There I would sit, bony knees touching my chin, hand resting on the white paint of the bannister, feeling its cool smoothness, fingers playing with the raised blobs of stray paint and uneven wood, varnished and perfect in their imperfection. I don’t remember the colour of the carpet, some ’70’s green or brown; I remember the scratchy feeling under my feet and the carpet burn and exhilaration you would get from bump-bumping down on your bottom. I’m not really an exhilaration girl. I was the girl who would stroke the bannister and think thoughts.
The reason I most liked it was because it was a place in a song (albeit one that Kermit sang):
‘Halfway up the stairs is a place where I sit
There isn’t any other place quite like it.
It’s not at the bottom, it’s not at the top
So this is the place where I’ll always stop.’
I wanted to be the star of a song, to be in the world of poetry. I liked the thoughtful, wistful tune, and I wanted to embody that melody, to inhabit the smoky, wispy place of imagination and melancholy, the half-way up, the in-between, the alone and the connectedness, as I sat with my feet made uncomfortable by the bristly carpet and my hand soothed by sturdiness and shininess of the bannister.

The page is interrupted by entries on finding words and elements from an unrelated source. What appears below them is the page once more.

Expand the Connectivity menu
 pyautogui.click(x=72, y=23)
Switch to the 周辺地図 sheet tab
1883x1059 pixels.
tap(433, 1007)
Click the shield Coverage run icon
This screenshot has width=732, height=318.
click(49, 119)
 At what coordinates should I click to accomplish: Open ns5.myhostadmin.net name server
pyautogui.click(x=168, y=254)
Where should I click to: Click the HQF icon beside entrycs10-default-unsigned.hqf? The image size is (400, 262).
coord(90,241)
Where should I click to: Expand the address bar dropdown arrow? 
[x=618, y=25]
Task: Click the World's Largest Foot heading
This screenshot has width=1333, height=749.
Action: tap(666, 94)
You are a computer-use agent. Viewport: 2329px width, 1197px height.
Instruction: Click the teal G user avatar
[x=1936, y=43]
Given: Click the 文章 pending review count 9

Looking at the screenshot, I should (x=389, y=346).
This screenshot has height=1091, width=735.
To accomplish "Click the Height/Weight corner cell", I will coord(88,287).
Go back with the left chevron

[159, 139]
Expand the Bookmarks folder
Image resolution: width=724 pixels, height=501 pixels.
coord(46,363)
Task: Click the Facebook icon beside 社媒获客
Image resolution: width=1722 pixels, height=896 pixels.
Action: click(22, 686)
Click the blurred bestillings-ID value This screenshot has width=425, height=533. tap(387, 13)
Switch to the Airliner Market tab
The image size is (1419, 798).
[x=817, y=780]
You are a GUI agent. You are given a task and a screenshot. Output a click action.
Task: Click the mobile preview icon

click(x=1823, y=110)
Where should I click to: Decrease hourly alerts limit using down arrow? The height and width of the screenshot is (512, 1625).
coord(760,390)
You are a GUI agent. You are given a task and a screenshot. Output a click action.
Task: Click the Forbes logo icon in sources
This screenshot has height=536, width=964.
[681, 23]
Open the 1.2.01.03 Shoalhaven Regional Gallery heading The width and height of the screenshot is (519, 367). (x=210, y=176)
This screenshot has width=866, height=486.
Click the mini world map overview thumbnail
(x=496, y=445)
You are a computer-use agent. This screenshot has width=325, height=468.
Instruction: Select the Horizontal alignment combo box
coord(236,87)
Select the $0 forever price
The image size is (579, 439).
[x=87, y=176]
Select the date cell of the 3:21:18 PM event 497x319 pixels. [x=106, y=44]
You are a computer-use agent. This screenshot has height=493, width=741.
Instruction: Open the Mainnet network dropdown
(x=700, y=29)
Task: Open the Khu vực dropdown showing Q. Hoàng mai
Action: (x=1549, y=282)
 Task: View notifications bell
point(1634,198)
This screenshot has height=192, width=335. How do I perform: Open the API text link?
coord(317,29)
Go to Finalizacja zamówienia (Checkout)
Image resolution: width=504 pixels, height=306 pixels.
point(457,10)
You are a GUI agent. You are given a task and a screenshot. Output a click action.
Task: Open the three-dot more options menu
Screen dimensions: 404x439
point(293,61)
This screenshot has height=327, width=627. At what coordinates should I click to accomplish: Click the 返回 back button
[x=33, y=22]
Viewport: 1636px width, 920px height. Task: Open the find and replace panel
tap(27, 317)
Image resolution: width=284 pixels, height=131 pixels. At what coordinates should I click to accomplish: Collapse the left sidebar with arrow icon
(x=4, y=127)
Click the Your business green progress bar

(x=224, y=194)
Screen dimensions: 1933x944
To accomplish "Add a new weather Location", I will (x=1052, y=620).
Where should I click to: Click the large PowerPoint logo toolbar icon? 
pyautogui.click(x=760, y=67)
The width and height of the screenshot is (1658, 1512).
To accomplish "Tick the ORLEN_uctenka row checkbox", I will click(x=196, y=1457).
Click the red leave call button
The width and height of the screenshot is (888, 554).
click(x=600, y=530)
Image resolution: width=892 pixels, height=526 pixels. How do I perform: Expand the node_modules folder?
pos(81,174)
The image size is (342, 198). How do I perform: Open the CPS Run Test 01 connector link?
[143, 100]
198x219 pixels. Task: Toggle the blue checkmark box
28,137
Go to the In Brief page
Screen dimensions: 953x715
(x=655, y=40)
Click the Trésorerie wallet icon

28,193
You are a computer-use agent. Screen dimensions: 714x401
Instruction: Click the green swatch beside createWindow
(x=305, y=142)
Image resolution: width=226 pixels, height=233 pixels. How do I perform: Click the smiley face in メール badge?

Now I am older, and the stairs no longer represent the worlds of possibility or invisibility but of disability. Today the stairs in my house are grand with a regency carpet, impossibly high and beautiful. They are the mountain I can climb just once a day. I live at the top, an isolation without choice, a Rapunzel waiting for someone to come rescue.
I am still the romantic, the one who longs for stairs to be more than wood and paint and carpet, the one who sees angels coming up and down, sparkling glimpses of heaven and the light airiness of a world beyond, waiting for my adventure to start.
Over to you:
- Where are the places that are special to you?
- Can you relate to feeling ‘in-between’, halfway-up?